**EXERCISE DESCRIPTION:**
Write out all of the data below word for word, leaving out the pictures.

Entries for locating text and elements
****

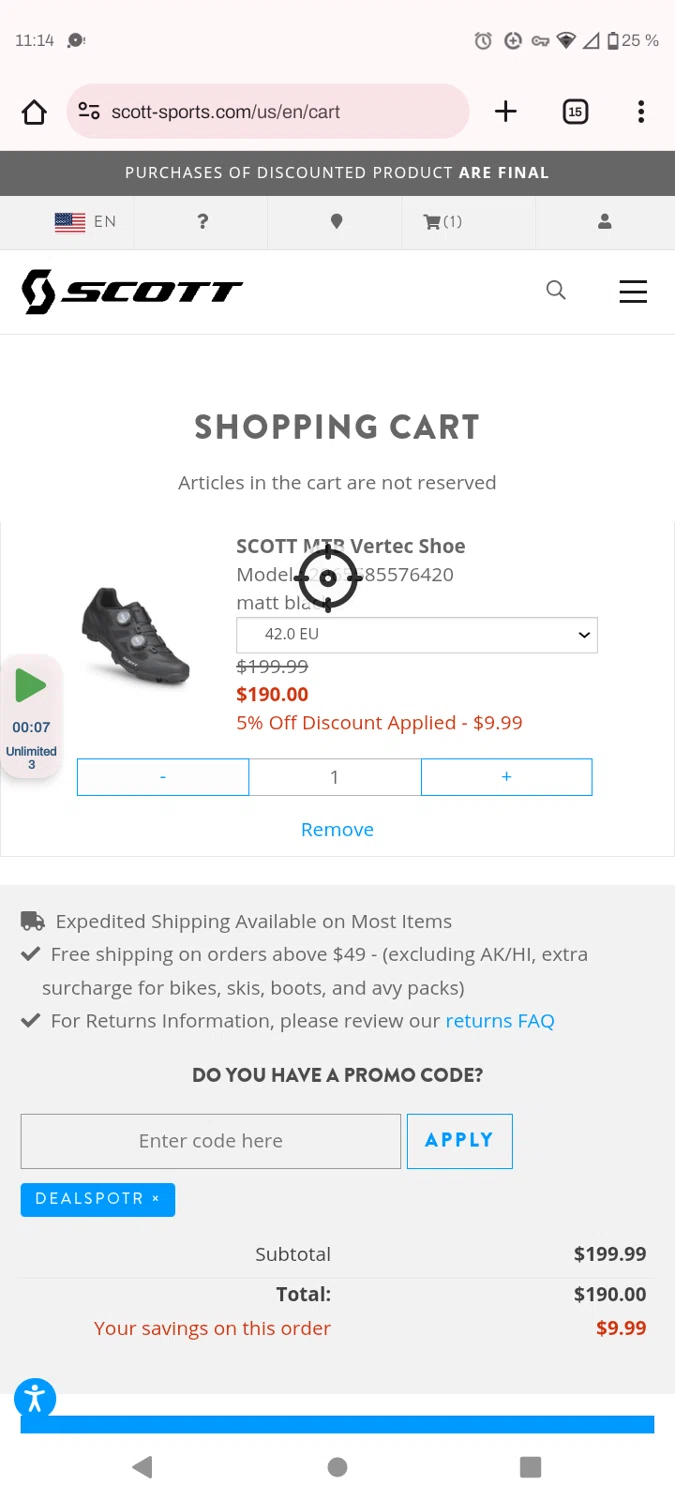This screenshot has width=675, height=1500.
Task: Open the help question mark icon
Action: tap(202, 222)
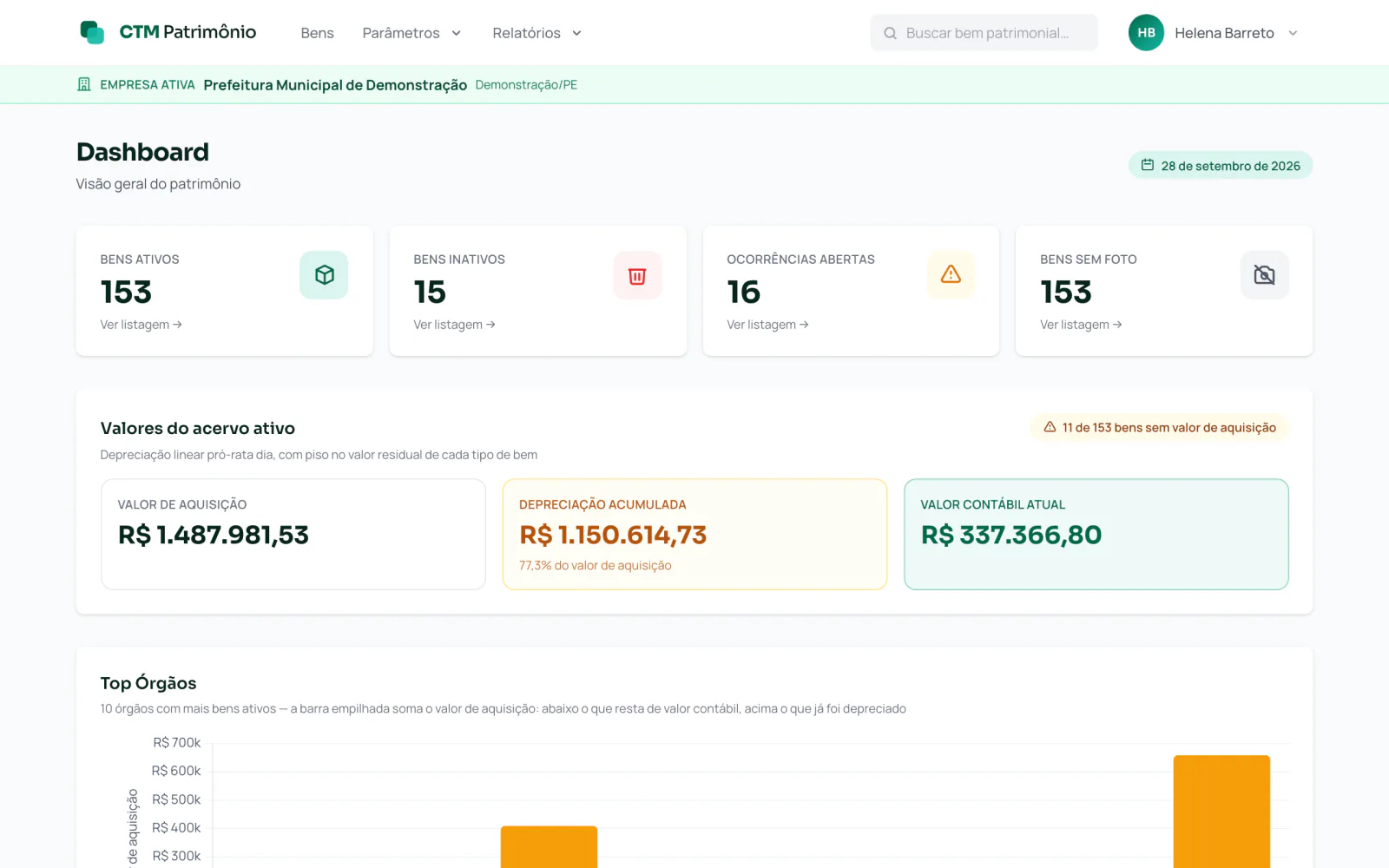Click the crossed-out camera icon in Bens Sem Foto
The height and width of the screenshot is (868, 1389).
[x=1264, y=275]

****

**SOLUTION TO THIS PROBLEM:**
This screenshot has width=675, height=1500.
Task: Open the help question mark icon
Action: tap(202, 222)
Click the crossed-out camera icon in Bens Sem Foto
The height and width of the screenshot is (868, 1389).
[x=1264, y=275]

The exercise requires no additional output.